* ABOUT THIS EXERCISE
Please copy the data below exactly, from its first line through the line holding "This screenshot has height=629, width=870.", and skip the pictures.

*** STORED DATA

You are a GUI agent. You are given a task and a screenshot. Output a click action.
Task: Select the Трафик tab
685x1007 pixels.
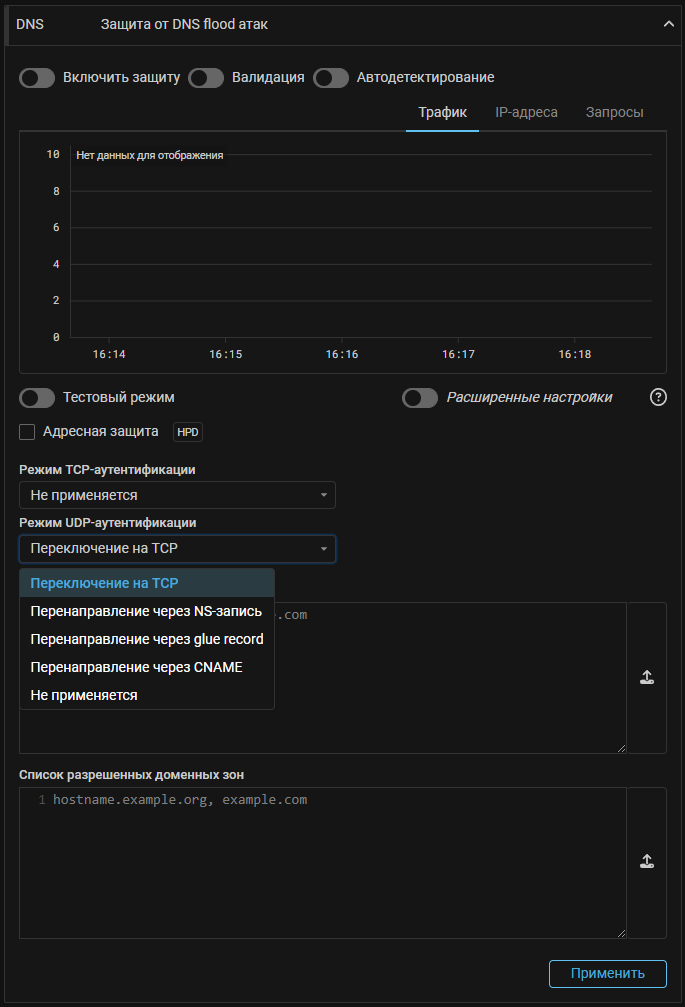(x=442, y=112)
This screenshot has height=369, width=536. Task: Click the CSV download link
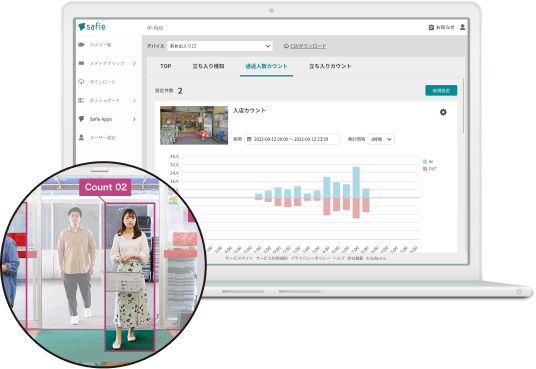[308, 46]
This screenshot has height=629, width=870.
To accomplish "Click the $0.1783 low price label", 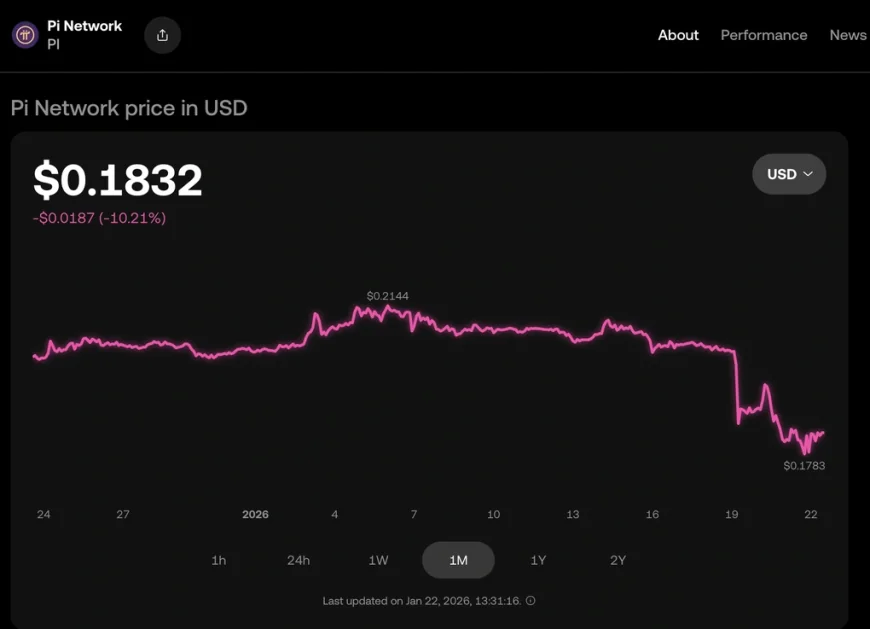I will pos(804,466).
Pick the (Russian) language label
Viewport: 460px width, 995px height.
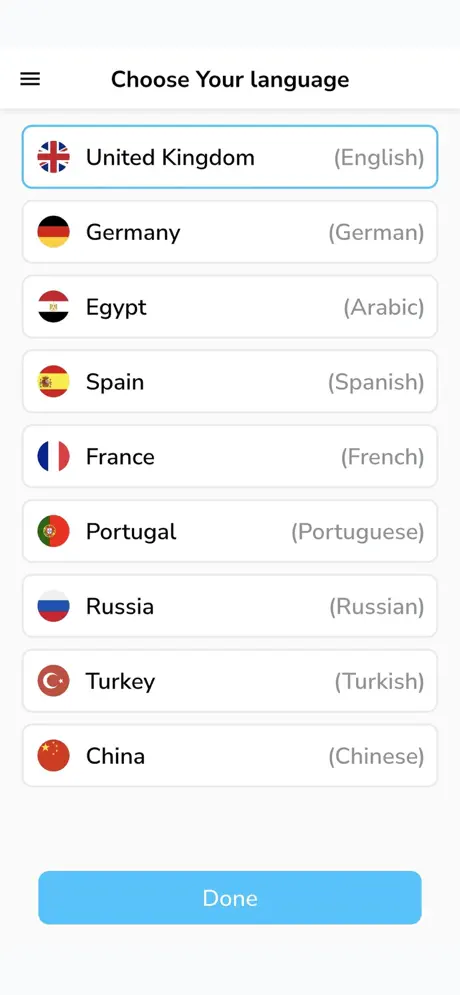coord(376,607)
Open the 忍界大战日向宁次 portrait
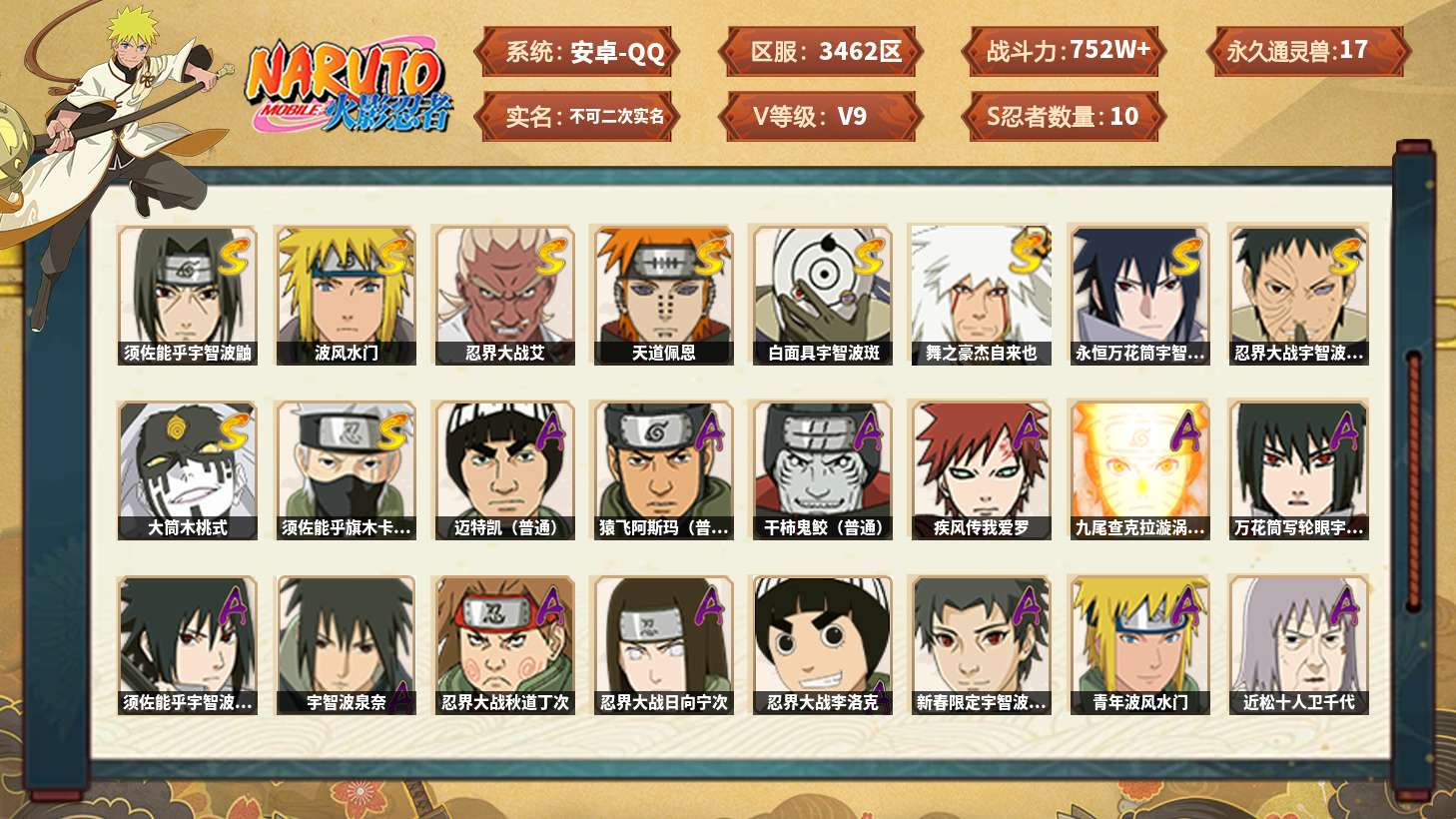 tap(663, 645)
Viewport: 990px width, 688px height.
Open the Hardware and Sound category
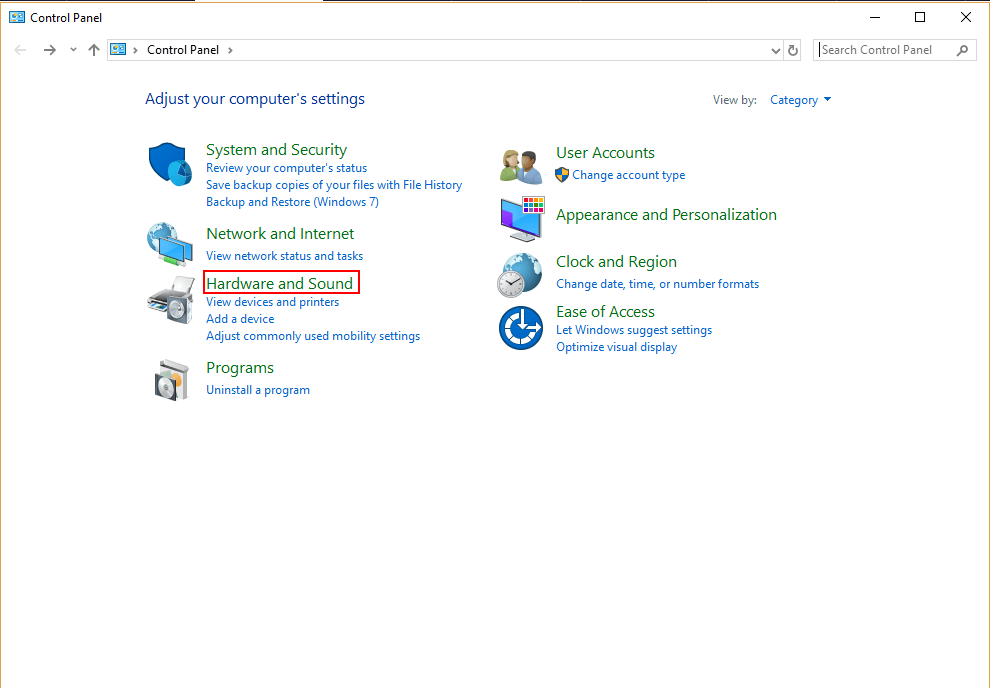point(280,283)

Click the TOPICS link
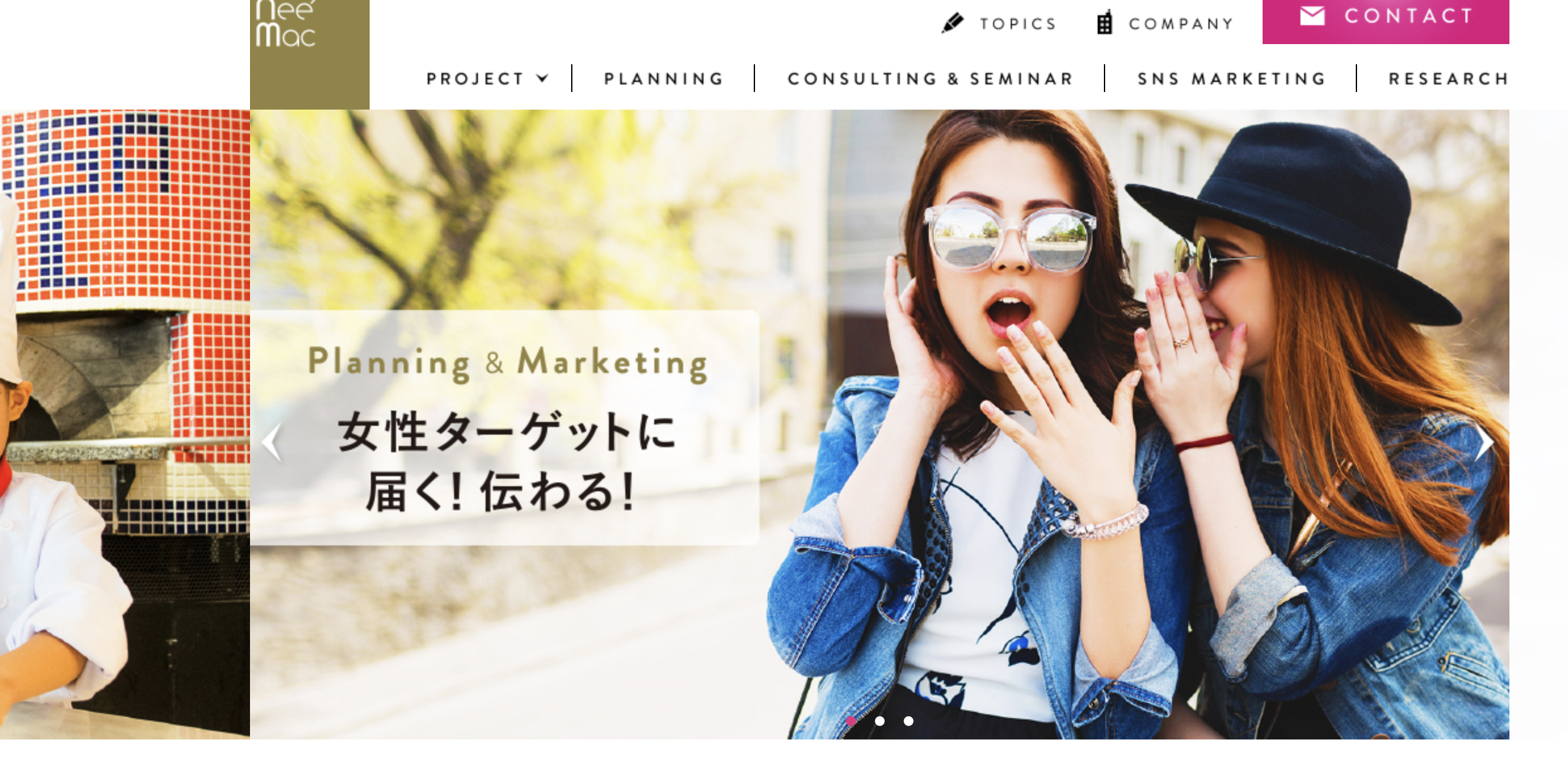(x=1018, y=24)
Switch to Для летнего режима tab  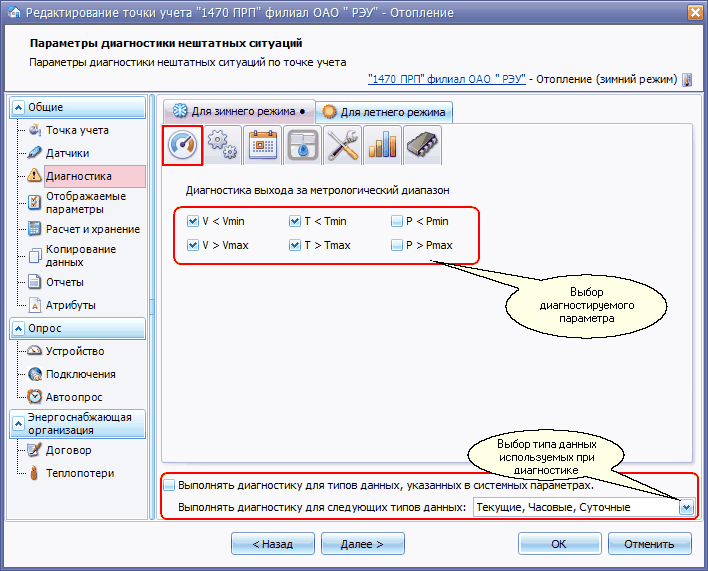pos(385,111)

******

* ANSWER TO THE EXERCISE
You are a GUI agent. You are given a task and a screenshot. Output a click action.
Task: Select the Трафик tab
685x1007 pixels.
(x=442, y=112)
This screenshot has height=369, width=536. Task: Click the CSV download link
[308, 46]
This screenshot has height=629, width=870.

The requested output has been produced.